Но тяжело переживая крушение своей популярности среди рабочих, мучительно раздумывая о степени своей виновности в том, что одни погибают от голода, а другие расстреляны, Этьен, восстановив события, сознал, что в день бунта сам был захвачен неудержимой лавиной шахтерского шествия и остановился беспомощно перед прорвавшимися разрушительными инстинктами. В Этьене не оказалось задатков подлинного вожака масс. «Никогда, кстати сказать, он не руководил ими, — они сами вели его, заставляли делать то, что он не решился бы сделать, если бы его не подталкивал людской поток, устремившийся по дорогам позади него». Его еще продолжало терзать глухое беспокойство, что во время решающих событий он был «не на высоте своей задачи». Но дистанция между Этьеном и шахтерской средой все расширялась: «сердцем, он был уже не с товарищами» («il n'etait meme plus de coeur avec les camarades»). Он испытывал страх перед разгневанным пародом, перед огромной массой, разбушевавшейся и неодолимой («il avait peur d'eux, de cette masse enorme, aveugle et irresistible du peuple»), «мало-помалу она становилась для него чужой»: Этьена отдаляло от товарищей «постепенно развившееся стремление всего его существа подняться выше — к другому классу» («vers une classe superieure»). И, конечно, не в этом герое, столь очевидно затронутом процессом буржуазного перерождения, проявился в романе Золя мятежный дух Жерминаля[183].

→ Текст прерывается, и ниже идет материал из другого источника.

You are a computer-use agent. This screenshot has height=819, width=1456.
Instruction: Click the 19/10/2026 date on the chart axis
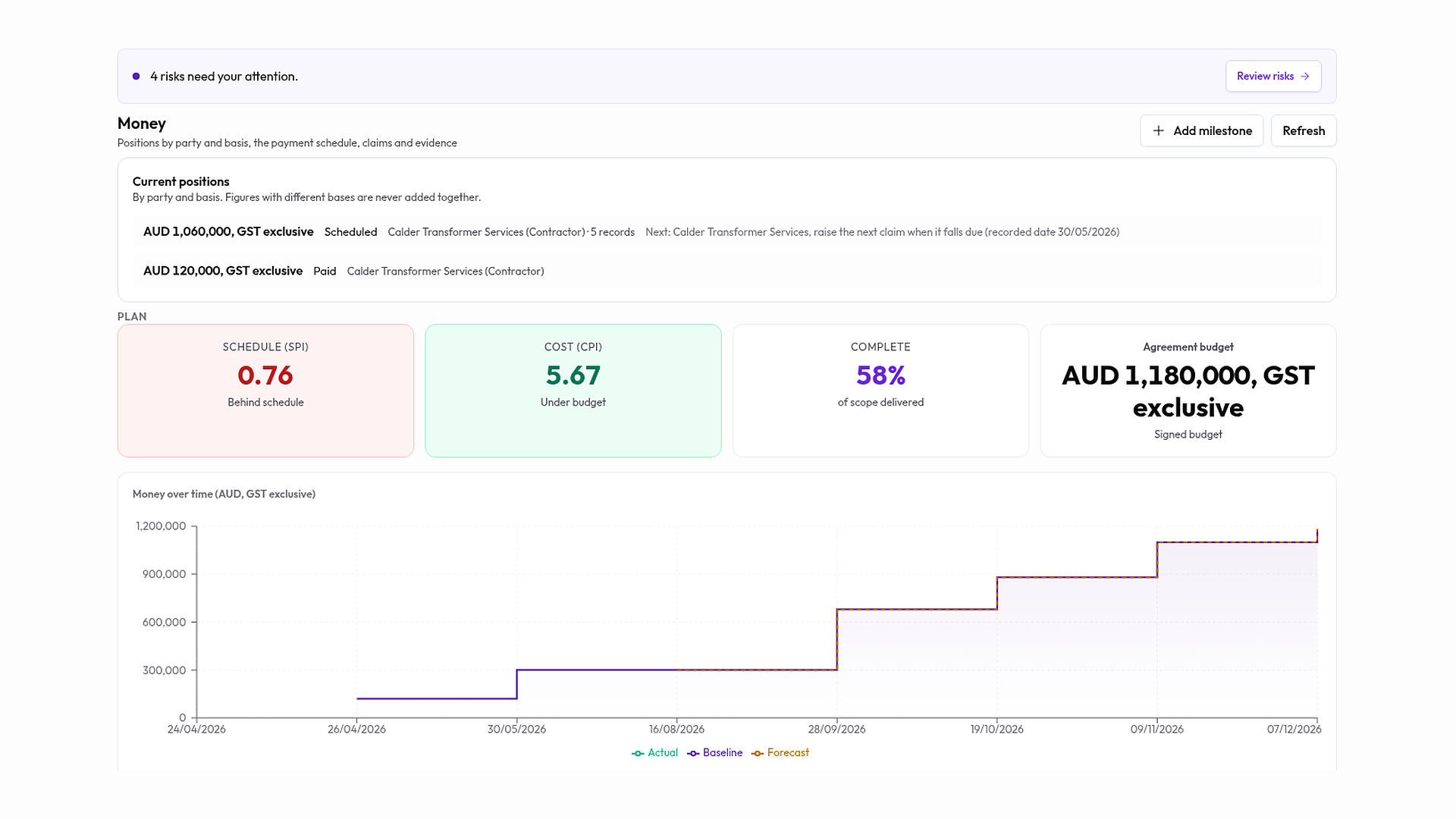click(x=996, y=730)
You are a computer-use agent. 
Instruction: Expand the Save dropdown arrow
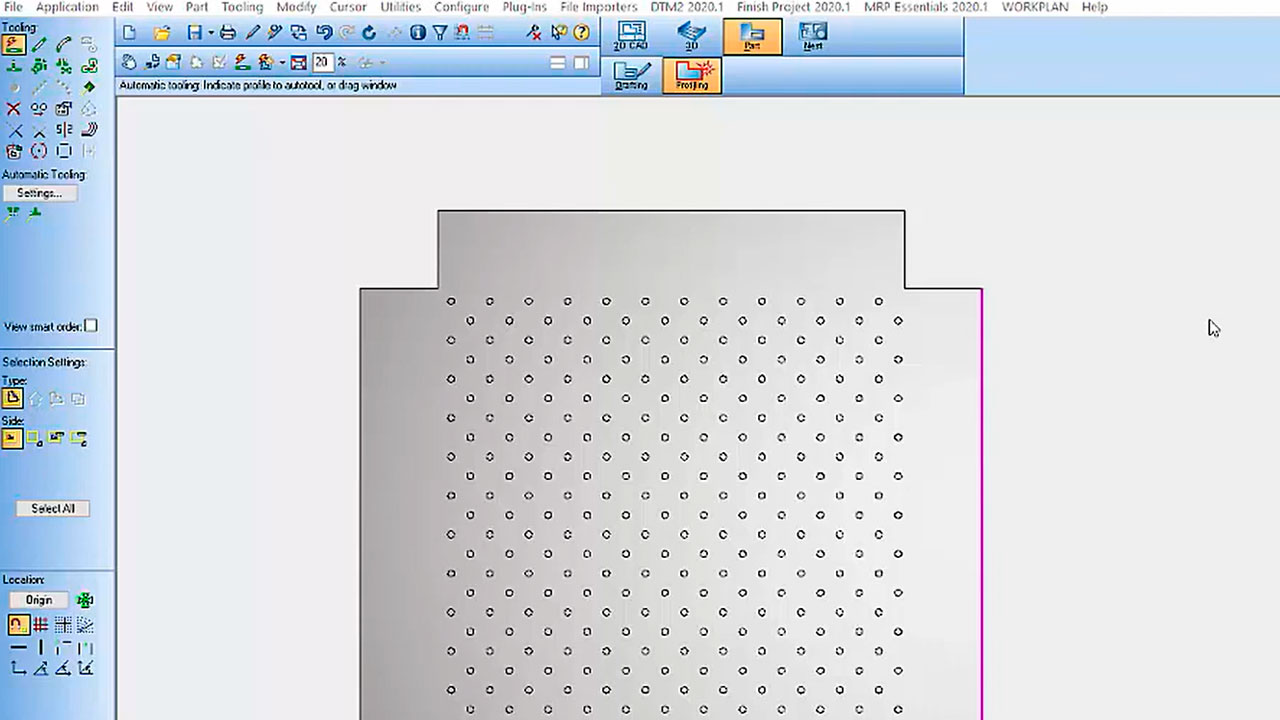(x=210, y=33)
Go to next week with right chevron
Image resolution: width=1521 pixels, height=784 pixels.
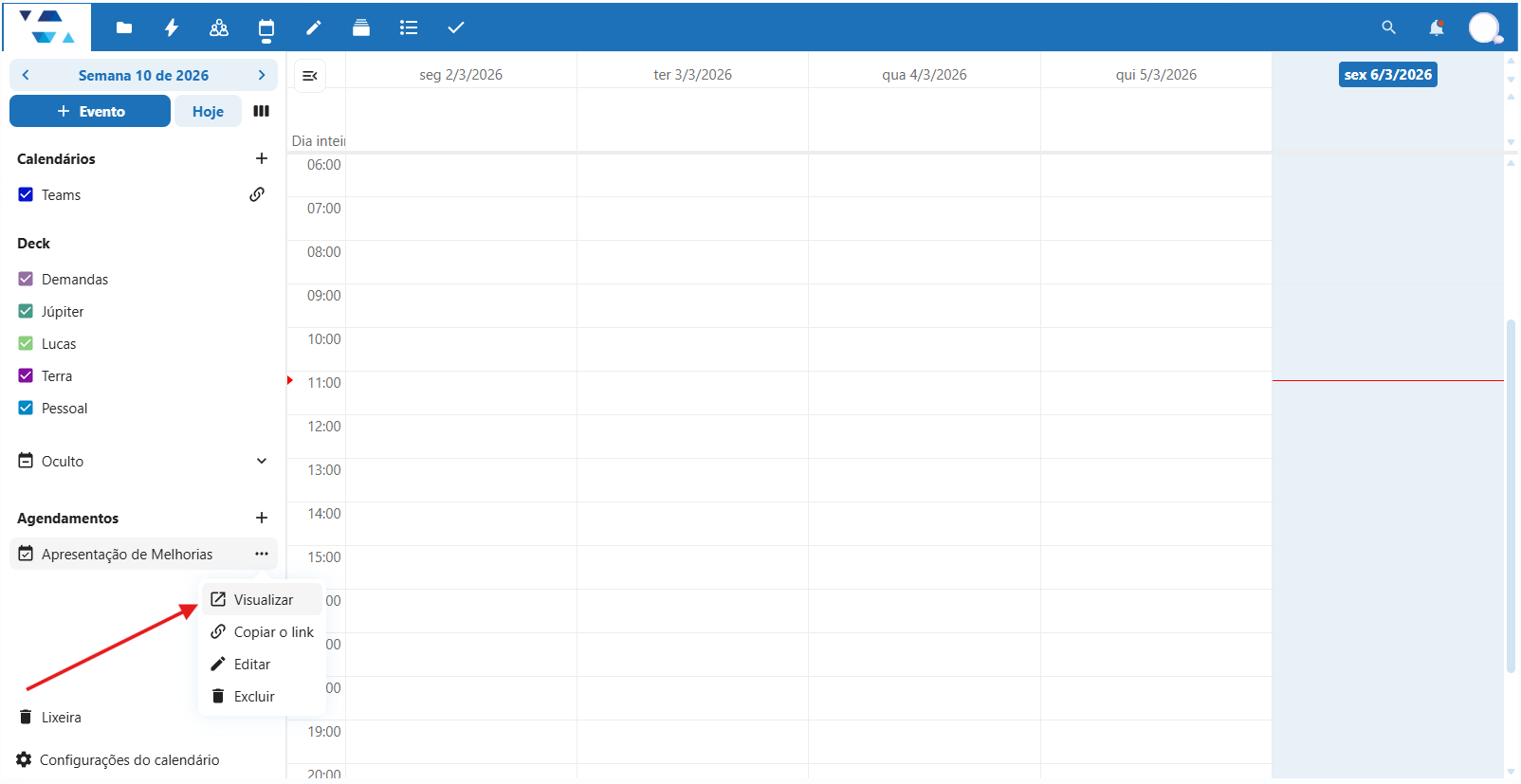(262, 75)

* * *Вскоре после выхода в свет романа «Жерминаль» Эмиль Золя в полемическом письме Анри Сеару отстаивал свои творческие принципы. Золя не принял упреков, которые адресовал ему Сеар в статье, посвященной «Жерминалю». «…Вы говорите — условность персонажей, неподвижность фигур — каждая как бы застыла в одной позе. Так ли уж это справедливо в отношении „Жерминаля“? Не думаю». Он поясняет: упрощение образов второстепенных персонажей вызвано масштабами темы, эпическим размахом многофигурного, наполненного жизнью повествования. «Дело в том, что этот роман — гигантская фреска. Каждая глава, каждая клетка этой композиции оказалась настолько тесной, что все пришлось подать в уменьшенном виде». Но и «упрощение» не следовало понимать как недостаточную выразительность героев второго плана. Они «обозначены здесь одной чертой. Что ж, это мой обычный прием», — писал Золя.
Действительно, «одна черта», но тщательно отобранная, явно доминирующая в образе, придавала ему резкую характерность и не позволяла затеряться среди других.
«Однако посмотрите на главных героев романа — у каждого своя линия развития… Мне казалось, что в таком монументальном произведении, как мой роман, линии главных героев будут четко выделяться на фоне толпы и тем самым достаточно выразят мой замысел». Острый момент в споре Эмиля Золя с Сеаром имел касательство именно к замыслу. Критик, которым не была понята концепция автора, полагал, что в данном произведении вообще не следовало выделять обособленных персонажей, надо было изображать только толпу. «Не вижу, как это можно было бы осуществить, — недоумевал Золя. — Ведь я хотел показать именно взаимодействие и взаимовлияние отдельной личности и толпы. Как же я мог обойтись без отдельной личности?»[184].